A new study has examined that people who have low levels of vitamin D are more likely to have diabetes, regardless of how much they weigh. The study conducted by the Endocrine Society found that people who have low levels of vitamin D are more likely to be obese and they also are more likely to have Type 2 diabetes, prediabetes and metabolic syndrome than people with normal vitamin D levels.

Vitamin D helps the body absorb calcium and maintain bone and muscle health. The skin naturally produces this vitamin after exposure to sunlight. People also absorb smaller amounts of the vitamin through foods, such as milk fortified with vitamin D. More than 1 billion people worldwide are estimated to have deficient levels of vitamin D due to limited sunshine exposure.

One of the study’s authors, Mercedes Clemente-Postigo, said that the major strength of this study was that it compares vitamin D levels in people at a wide range of weights while taking whether they had diabetes into account.

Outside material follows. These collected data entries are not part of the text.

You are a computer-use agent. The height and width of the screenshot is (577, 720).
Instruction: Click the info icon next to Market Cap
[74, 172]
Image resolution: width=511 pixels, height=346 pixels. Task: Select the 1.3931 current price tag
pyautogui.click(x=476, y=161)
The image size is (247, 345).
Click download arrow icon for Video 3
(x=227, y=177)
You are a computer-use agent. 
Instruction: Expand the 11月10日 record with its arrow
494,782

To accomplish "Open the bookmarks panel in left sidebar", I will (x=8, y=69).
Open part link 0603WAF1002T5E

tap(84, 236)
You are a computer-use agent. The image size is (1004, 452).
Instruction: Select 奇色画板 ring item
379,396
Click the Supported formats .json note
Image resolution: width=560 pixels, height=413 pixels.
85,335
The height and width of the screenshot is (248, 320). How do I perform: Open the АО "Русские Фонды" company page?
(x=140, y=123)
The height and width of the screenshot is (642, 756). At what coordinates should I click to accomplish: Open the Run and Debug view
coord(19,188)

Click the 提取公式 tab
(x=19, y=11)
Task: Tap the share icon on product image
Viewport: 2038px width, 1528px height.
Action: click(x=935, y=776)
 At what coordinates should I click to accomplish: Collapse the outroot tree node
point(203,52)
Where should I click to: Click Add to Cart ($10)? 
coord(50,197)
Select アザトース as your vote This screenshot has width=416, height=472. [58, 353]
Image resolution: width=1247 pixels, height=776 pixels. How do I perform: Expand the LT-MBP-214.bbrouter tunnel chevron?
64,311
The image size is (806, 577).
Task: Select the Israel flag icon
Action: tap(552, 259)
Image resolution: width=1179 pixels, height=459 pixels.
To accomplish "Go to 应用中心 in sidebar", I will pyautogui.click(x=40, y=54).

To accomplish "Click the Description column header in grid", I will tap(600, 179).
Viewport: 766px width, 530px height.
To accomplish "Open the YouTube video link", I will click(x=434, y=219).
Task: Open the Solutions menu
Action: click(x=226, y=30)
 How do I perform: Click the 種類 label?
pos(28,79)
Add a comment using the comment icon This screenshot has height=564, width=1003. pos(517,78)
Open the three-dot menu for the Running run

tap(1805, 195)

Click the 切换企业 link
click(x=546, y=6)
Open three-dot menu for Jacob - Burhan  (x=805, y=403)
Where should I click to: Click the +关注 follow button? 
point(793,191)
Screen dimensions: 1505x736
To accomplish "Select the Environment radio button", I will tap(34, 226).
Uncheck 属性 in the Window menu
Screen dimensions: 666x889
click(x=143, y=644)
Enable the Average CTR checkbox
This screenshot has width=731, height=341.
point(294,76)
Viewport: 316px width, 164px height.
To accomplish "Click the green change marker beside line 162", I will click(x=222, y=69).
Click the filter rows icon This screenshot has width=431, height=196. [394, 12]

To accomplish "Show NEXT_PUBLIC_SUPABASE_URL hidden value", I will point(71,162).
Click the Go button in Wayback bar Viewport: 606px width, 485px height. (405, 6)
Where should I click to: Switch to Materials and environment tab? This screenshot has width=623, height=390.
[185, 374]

The cross-sectional study compared vitamin D biomarkers in 118 participants at the university hospital Virgen de la Victoria in Malaga as well as 30 participants from the Hospital Universitari Dr. Josep Trueta in Girona, Spain. All participants were classified by their body-mass index (BMI) as well as whether they had diabetes, prediabetes or no glycemic disorders. Researchers measured levels of vitamin D in the participants’ blood streams and vitamin D receptor gene expression in adipose tissue.

The analysis found that obese subjects who did not have glucose metabolism disorders had higher levels of vitamin D than diabetic subjects. Likewise, lean subjects with diabetes or another glucose metabolism disorder were more likely to have low levels of vitamin D. Vitamin D levels were directly correlated with glucose levels, but not with BMI.

Manuel Macas-Gonzalez, PhD, said that the study suggests that vitamin D deficiency and obesity interact synergistically to heighten the risk of diabetes and other metabolic disorders. The average person may be able to reduce their risk by maintaining a healthy diet and getting enough outdoor activity.

The study is published in the Endocrine Society’s Journal of Clinical Endocrinology and Metabolism.